Eyes pop open when they see Gozlan’s sketches of the Hebrew alphabet alongside the yoga asanas (postures). During his yoga flows, he creates words in Hebrew, using the poses that approximate the letters.

Gozlan says, “What I’m am offering is the fruit of my years of practice of Hatha yoga and Kabalah study.  Years ago I drew the letters on photos until the family of asanas was created.”

Tsedek (righteousness), for example, begins with the yoga tree, flows to warrior 3, and then to the goddess pose.  Bayit (temple) is formed with cat/cow, child’s pose, and warrior lunge.

Examining Hebrew Letters

“I believe that Kabbalah’s wisdom on the Sacred Shapes, Hebrew letters, can help so much in our practice,” he explains. “You begin with a meditation, create an intention as inspired by the Hebrew letter meanings. This now becomes your Bhava, or soul level, in the posture.”

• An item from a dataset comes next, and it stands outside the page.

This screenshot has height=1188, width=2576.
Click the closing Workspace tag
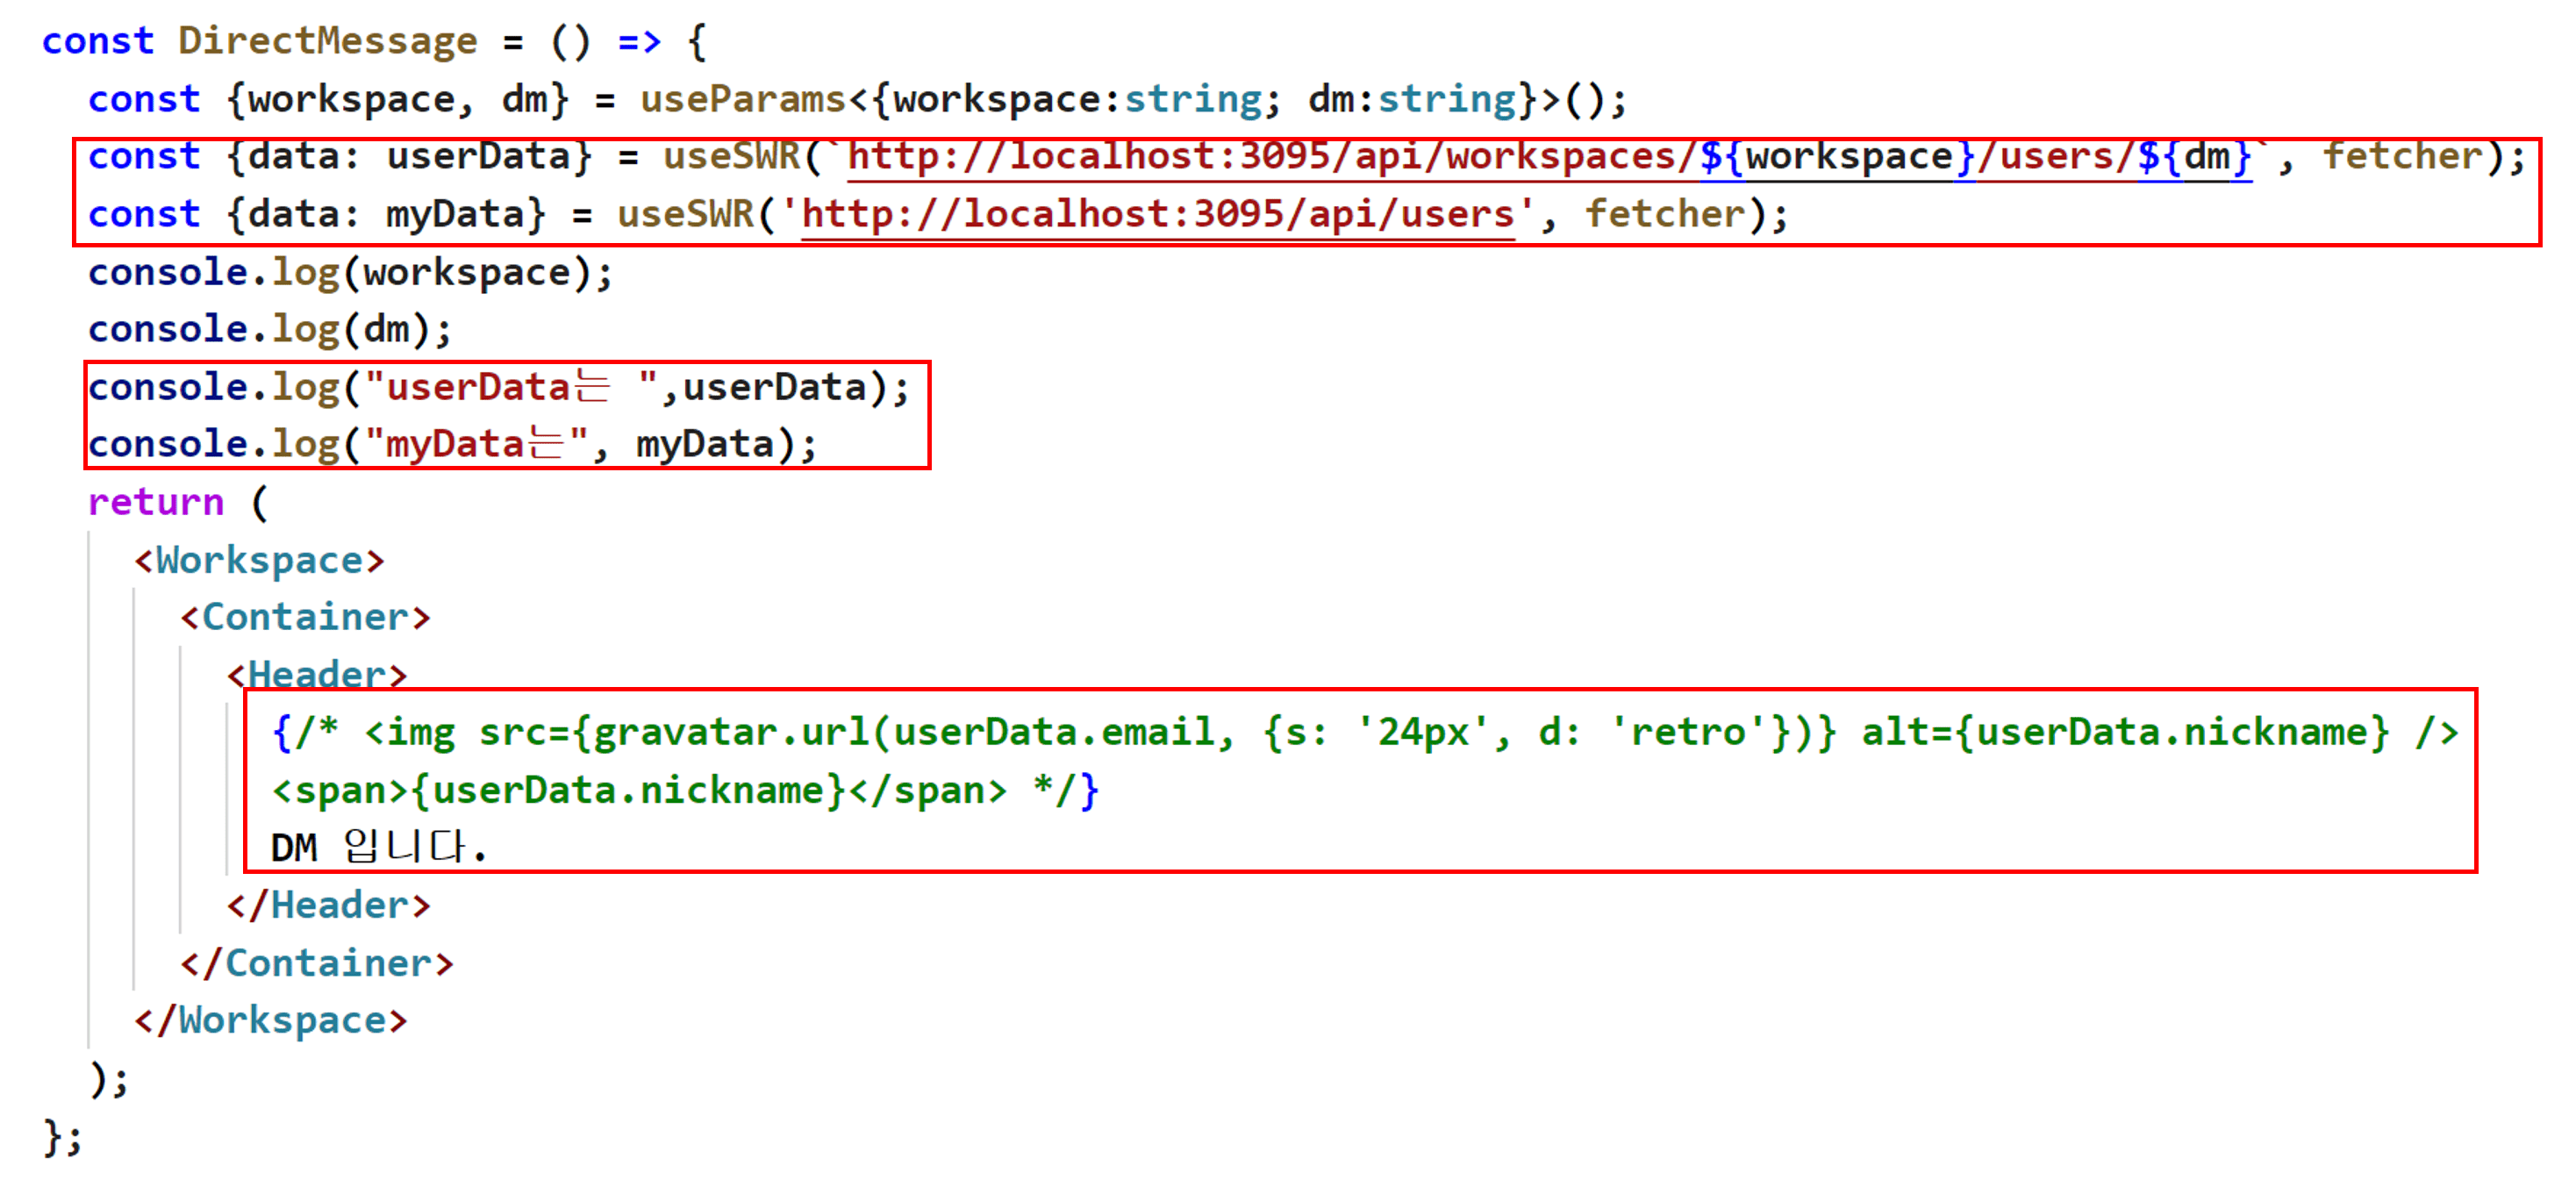tap(270, 1020)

Perhaps the studious soul of Gozlan is what got him to this “aha” point. Having studied the Kabbalah for many years, and cognizant of the meanings of the letters, he was in a Virabhadrasana 2 (Warrior) pose, when it dawned on him that his body was shaped similar to the Hebrew letter Alef which is associated with “oneness.”

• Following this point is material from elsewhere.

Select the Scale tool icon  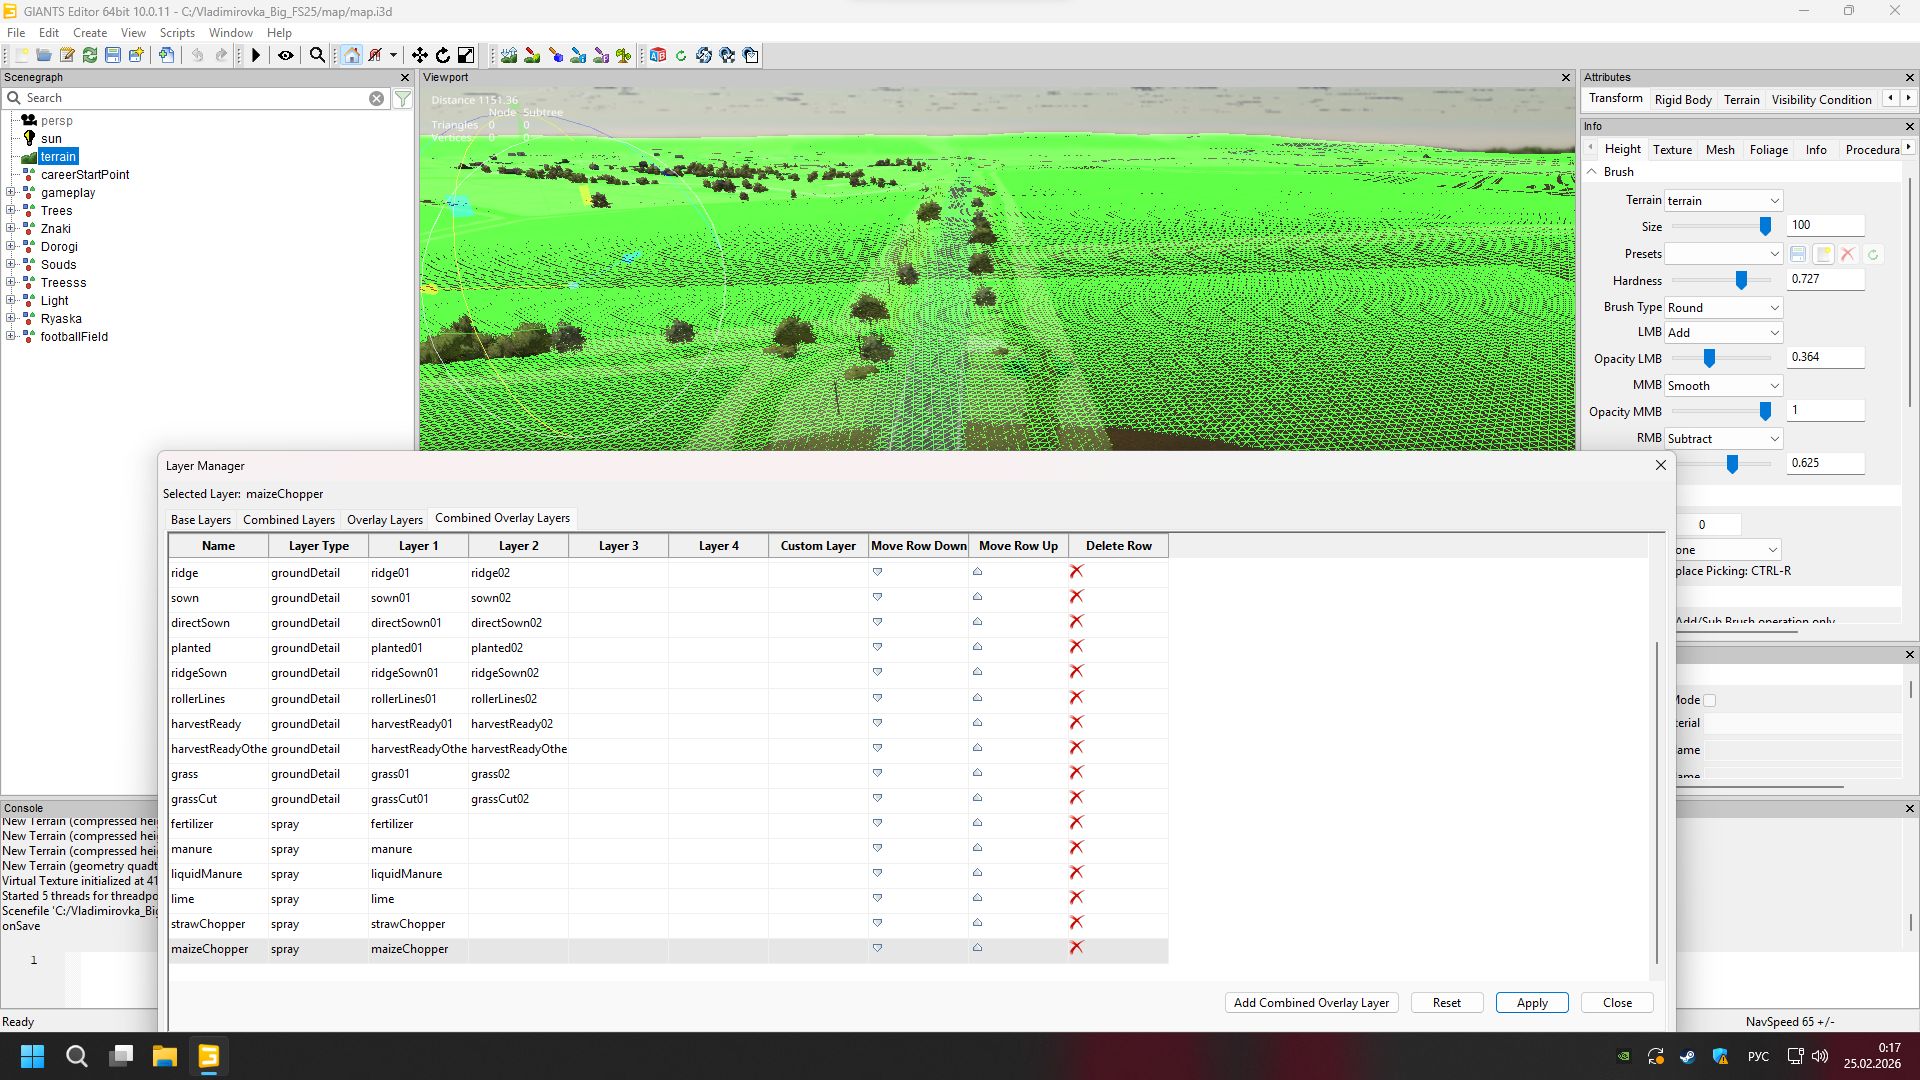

That was when he created his own Hatha flows based on “tapping into the body, rootedness, structure, shape, breath, pulsation of the movement and soul, intention and feeling of the Sacred Shape.”

As he led a group of several dozen yogis through a Shabbat practice, he spoke of planting the seed, lighting the flame, and opening the heart, through poses such as dancing camel, beit crescent, dandasana and tadasana. He also choreographed a Shabbat Mandala Flow, inspired by Shiva Rea. The beit, for example, is in both of these flows and symbolizes the home or sacred space. In the asana, it blossoms with an open heart, arch-backed low lunge that mimics the letter beit.

So why does chet resemble a wheel, dalet a warrior 3, and tet the crow?  We know about the Jewish diaspora, but don’t really know how the yogic postures developed. Some have said that when the British ruled the Indian subcontinent, they brought with them military-style exercises that forever changed yoga. So why not the same evolution of yoga with the Jews in India?

Connections Between the Torah and Yoga

Beyond the similarity in the names, Brahman and Abraham, there are other commonalities. “I have found many interesting connections between the Torah and Yoga. One being that Brahma is said to have been Abraham, father of Brahmans who wrote the Vedas. The Torah says he sent his sons Zimran, Yakshan, Madan, Midyan, Yishbak, and Shoach to the Eastern land (India) with precious gifts. This has been documented, and interpreted as secrets of creation and deep wisdom.”

While many identify yoga with Hinduism, the Indian subcontinent was a region that embraced people of all religions.  There were Jewish communities in several regions of India, dating far before British rule. Some scholars suggest there were Jews in this land dating back to the 11th century BCE.